В фильме Порумбою «Когда в Бухаресте наступает ночь, или Метаболизм» (2013) герой-режиссер признается актрисе, которую пробует на роль, что через пятьдесят лет никто не будет смотреть фильмы. Ну смотреть, может, и станут, но кино будет другим.
Во «Второй игре» папа с сыном обсуждают старые правила игры на футбольном поле, со временем они резко изменились, превратившись в спектакли с эффектной режиссурой.
Тот матч в декабре 1988 года закончился со счетом 0:0. А мог бы иначе, если бы Адриан, арбитр на поле, не воспользовался так называемым правилом преимущества. Эта важная игра команд высшей лиги состоялась ровно за год до румынской революции. Но об этом во «Второй игре» нет ни звука.
Время, прошлое и настоящее, – центральный сюжет румынских режиссеров «новой волны» и в частности Порумбою. Картинка, представленная во «Второй игре», доводит до края, до предела смутное, в смысле убогое, изображение в игровых фильмах режиссера на сюжеты постреволюционной румынской реальности. Порумбою обостряет «объективную лживость» (выражение Вальтера Беньямина) дореволюционной реальности страны в новом времени. Не прибегает к экспрессивности. А документальную стертость картинки во «Второй игре» предъявляет как образ выморочной действительности, в которой играли в футбол, или проверяли свою действенную либо подчиненную роль («Полицейский, имя прилагательное», 2009), или имитировали ток-шоу в прямом эфире («Было или не было?», или «12:08 к востоку от Бухареста», 2006).
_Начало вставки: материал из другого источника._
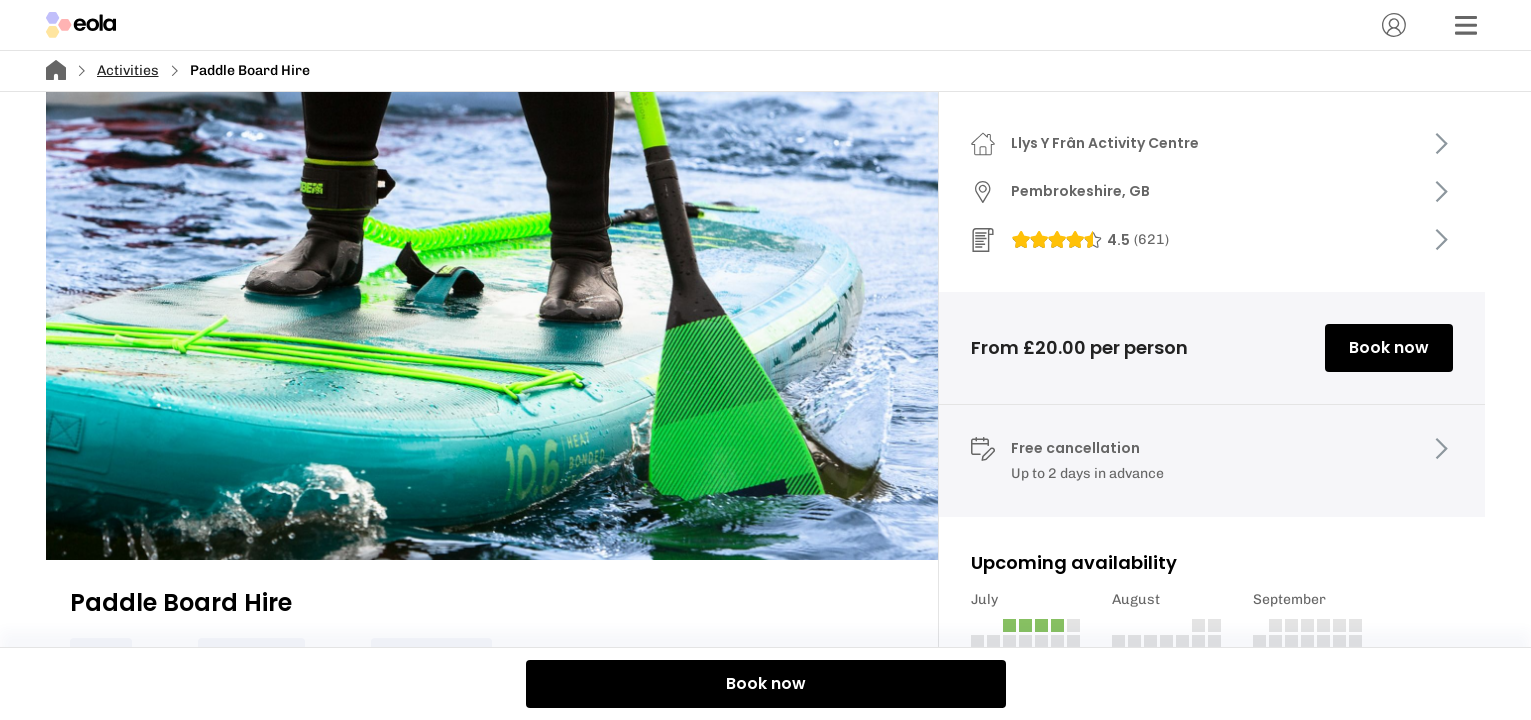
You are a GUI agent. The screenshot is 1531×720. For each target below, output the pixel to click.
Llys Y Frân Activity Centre (1105, 143)
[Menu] (1466, 25)
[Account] (1394, 25)
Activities (128, 70)
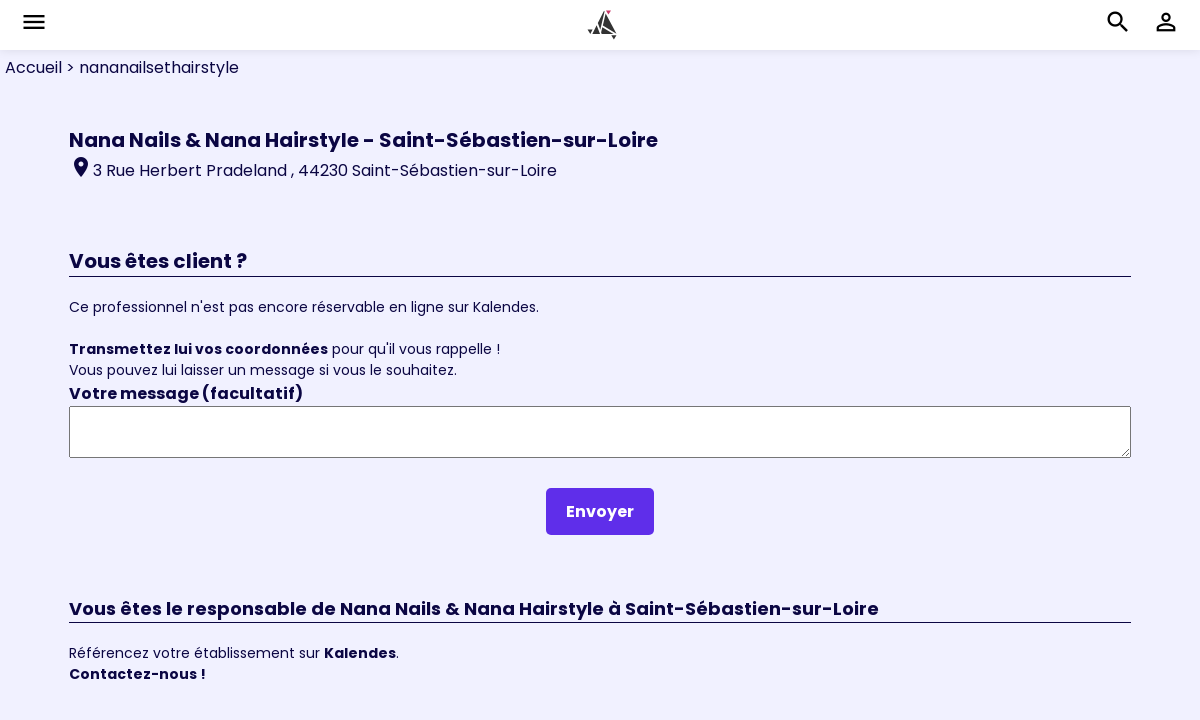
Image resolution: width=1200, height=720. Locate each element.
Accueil (33, 67)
В этом ток-шоу, занимающем бóльшую часть картины, Порумбою демонстрировал нейтральное изображение тупой телекартинки, а точка зрения кинозрителей совпадала с точкой зрения телезрителей. Во «Второй игре» точка зрения кинозрителей слипалась с восприятием телезрителей того времени, а нынешние закадровые комментаторы выбрали себе роль зрителей. Разница между публикой в кинозале и этими комментаторами состояла только в том, что папа с сыном сидят и болтают перед монитором, а мы замерли перед экраном.
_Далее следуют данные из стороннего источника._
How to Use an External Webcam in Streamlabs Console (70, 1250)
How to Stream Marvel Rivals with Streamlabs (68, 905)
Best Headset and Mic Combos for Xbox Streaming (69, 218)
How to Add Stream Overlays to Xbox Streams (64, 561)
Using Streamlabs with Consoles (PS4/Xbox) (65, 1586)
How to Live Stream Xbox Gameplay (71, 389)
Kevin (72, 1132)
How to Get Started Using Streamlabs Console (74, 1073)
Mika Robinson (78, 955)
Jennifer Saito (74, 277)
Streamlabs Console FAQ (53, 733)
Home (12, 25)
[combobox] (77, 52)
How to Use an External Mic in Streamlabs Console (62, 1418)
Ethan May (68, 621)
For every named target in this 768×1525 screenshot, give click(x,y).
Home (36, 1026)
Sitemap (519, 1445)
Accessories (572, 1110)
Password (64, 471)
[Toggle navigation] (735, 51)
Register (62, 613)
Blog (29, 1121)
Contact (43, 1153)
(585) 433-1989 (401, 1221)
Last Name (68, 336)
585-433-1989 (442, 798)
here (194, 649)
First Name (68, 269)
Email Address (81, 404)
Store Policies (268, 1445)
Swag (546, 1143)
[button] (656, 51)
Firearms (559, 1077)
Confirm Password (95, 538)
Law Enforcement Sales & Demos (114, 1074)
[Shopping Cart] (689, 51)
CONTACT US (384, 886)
Звук, сопровождающий тот матч (рев трибун, свистки судей и т. д.) Порумбою отключил. Таким образом, мы смотрим немое кино – реальный матч, едва разбирая из‐за погодных условий, кто есть кто. И слушаем голоса Корнелиу и Адриана в режиме эха, доносящегося из какого-то еще одного измерения или ощущения времени.
Бесстрастный, на первый взгляд, хроникер повседневности, Порумбою взрывал эту румынскую повседневность в телевизионной реальности ток-шоу («Было или не было?»), где реконструировались события декабрьского дня 1989 года с помощью звонков телезрителей в студию. Одни из них считали, что никакой революции не было, поскольку на площадь провинциального городка диссиденты вышли после побега Чаушеску из Бухареста. А сильно пьющий учитель истории и пенсионер, приглашенные в студию, не могли перебить угрожающую силу «гласа народа» – защитников не случившейся революции в их городе. Тот игровой фильм использовал приемы мокьюментари и строился, равно как «Полицейский, имя прилагательное», на конфликте интерпретаций. Новые правила грамматики, введенные в постреволюционной Румынии и имевшие не только ироническое значение в развитии сюжета «Полицейского…», могли бы сойти за рифму к новым судейским правилам на футбольном поле, к которым бывший арбитр не имеет прямого отношения, но судит теперь о них с позиций зрителя.
Во «Второй игре» Порумбою создает, по сути, новый жанр уже не на границе игрового/неигрового кино, а по ту сторону обеих границ, интересуясь, как кажется, субъектом истории и даже исторических процессов. Он показывает два тайма матча в реальном времени и отца, который не наказал игрока, явно нарушившего правила в штрафной площадке, тем самым лишив команду противников пенальти. Иначе говоря, отказав в возможности потенциальной победы. Это «правило преимущества», близкое человеческой природе Адриана, а не только профессионала, состояло в том, что, если игрок нарушал правила, но удерживал мяч, он, будучи судьей, игру не прерывал. Так режиссировалась не только красота футбольных комбинаций, превращенная с течением времени в склочное зрелище с перепалками игроков и арбитров, горделиво мстящих желтыми, красными карточками, но удостоверялась персональная, она же философская позиция отца режиссера. Ее преимущество и уязвимость состояли в том, что Адриан считал: наказание, которого избежал игрок, этого игрока все равно настигнет. Раньше или позже.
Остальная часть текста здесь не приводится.